Per far scomparire la mite e inconsapevole moglie organizza un’impiccagione–finto suicidio, ne denunzia irreprensibilmente il fatto alle autorità dando ovviamente il benestare per la cremazione dell’amata Lakmè. La figlia si salverà solo perché a Karel fa visita un monaco tibetano che, venuto direttamente dal Tibet, gli dice che lui, Karel, è il nuovo Dalai Lama quello che “Budda ha scelto e in cui si è reincarnato”. Il finale è ancor più grottescamente tragico e lo risparmio. Adesso viene da chiedersi ma in conclusione chi è veramente Karel Kopfrkingl? Perché Fuks ha realizzato non solo un’opera geniale per il suo macabro surrealismo grottesco ma, soprattutto, ha individuato e sviluppato un modello che si basa sull’ idea di forma. Se infatti rileggiamo tutta la storia e il modo in cui vengono raccontate le cose ci accorgiamo che tutto in Karel risponde, deve rispondere, al rispetto delle forme. Karel fa tutto quello che fa non perché c’è una relazione che egli instaura con le cose e con gli altri, ma perché tutto deve rientrare in un suo schema formale.

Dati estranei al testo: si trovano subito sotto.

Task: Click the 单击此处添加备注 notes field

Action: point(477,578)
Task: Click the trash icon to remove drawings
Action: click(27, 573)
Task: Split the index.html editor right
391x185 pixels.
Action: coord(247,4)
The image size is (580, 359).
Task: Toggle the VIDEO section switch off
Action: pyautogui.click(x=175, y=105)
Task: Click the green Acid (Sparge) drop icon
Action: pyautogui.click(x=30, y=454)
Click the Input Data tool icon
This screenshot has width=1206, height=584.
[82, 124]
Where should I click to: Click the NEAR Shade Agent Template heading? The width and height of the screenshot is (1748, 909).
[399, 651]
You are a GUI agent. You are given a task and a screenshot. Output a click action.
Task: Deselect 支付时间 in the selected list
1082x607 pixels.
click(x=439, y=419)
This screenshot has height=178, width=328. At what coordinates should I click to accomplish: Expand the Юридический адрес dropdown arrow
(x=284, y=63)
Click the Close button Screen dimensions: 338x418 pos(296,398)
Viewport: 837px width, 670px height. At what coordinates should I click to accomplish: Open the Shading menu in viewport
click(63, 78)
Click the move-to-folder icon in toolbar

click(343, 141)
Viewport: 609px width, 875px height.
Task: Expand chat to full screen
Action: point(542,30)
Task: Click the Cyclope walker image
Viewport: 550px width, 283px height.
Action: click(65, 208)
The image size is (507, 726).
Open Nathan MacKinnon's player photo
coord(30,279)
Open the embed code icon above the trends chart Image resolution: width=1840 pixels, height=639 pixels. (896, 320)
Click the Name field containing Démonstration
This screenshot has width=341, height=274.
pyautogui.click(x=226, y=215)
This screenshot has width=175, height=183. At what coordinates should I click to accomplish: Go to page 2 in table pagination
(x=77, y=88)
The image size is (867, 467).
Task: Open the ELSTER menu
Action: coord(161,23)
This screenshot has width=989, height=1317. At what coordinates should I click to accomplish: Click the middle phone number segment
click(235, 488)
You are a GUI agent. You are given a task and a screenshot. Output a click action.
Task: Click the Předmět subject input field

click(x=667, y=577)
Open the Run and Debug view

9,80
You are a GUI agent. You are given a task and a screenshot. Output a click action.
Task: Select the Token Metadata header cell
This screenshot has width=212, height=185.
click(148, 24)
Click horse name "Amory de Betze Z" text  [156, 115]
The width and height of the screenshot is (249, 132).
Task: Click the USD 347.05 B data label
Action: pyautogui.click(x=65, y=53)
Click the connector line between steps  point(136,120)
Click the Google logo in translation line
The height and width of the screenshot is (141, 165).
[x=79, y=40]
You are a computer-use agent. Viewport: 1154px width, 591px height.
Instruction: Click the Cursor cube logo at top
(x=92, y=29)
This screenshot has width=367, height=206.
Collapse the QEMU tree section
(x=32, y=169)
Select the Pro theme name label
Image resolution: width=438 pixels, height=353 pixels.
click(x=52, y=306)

Tutto deve corrispondere ad una forma prestabilita e inalterabile: si pensi al delirio di cambiare i nomi propri o di cambiare i nomi agli oggetti. E tutto ciò che può alterare questa forma: in primis proprio la realtà, quella vera, va eliminato. Anche l’adesione al nazismo diventa per Karel un problema di adesione alla forma nazismo, non al nazismo in sé. Ma questo dominio della forma in Karel Kopfrkingl è il dominio di una forma vuota di contenuti, è mera apparenza, è il nulla. E’ una cosa già in sé defunta, è un’iterazione della morte che così come nella catena di montaggio del crematorio si ripete sistematicamente negli atti, nei gesti e nelle parole da inutile idiota di Karel. Per Karel Kopfrkingl tutta la vita si consuma nella forma e nelle forme e come tale si nega la vita, in quanto tutto in lui si riduce ad un insieme di pratiche meticolose, ordinate, coerenti, perbene ma inutili. Pratiche solo formali dove anche la morte è ridotta a procedura asettica ed “igienica”. E adesso si insinua una domanda, ma non è forse che il nazismo è stato, in ultima istanza, un mostruoso, orripilante, agghiacciante tentativo di affermazione del dominio della forma? Se infatti affermiamo, assumendo lo schema de “Il bruciacadaveri”, che la forma nel momento in cui si nega di contenuti e di senso e perciò si sclerotizza in sé stessa, traducendosi in cosa morta, nega la vita, altrettanto possiamo dire del nazismo, laddove esso si afferma come delirio onnipotente che vuole mettere ordine, il suo ordine, nel mondo ripulendolo da tutto ciò che è diverso da sé e, pertanto, imponendo la sua forma che non consente alcun grado di libertà, alcuna possibile tolleranza in più o in meno rispetto al modello fissato dalla forma nazismo. E’ evidente che al di là delle volontà soggettive il dominio della forma diventa assolutamente prevalente e ovviamente aberrante e per imporsi ha bisogno di affermarsi a scapito della vita la quale invece presuppone diversità, eterogeneità, differenze, movimento invece che fissità, rigidità, iconicità, ripetitività, propri della forma fine a se stessa e, peraltro, tipici del nazismo.

In questa ipotesi il nazismo assume, in conclusione, le sembianze di un’orrenda gestalt autoreferenziale e autoriproducentesi in quanto pura espressione solo di se stessa. Ed è forse questa la grande metafora contenuta ne “Il bruciacadaveri” che ci illumina con un sinistro bagliore che ci arriva direttamente dal forno crematorio della Storia.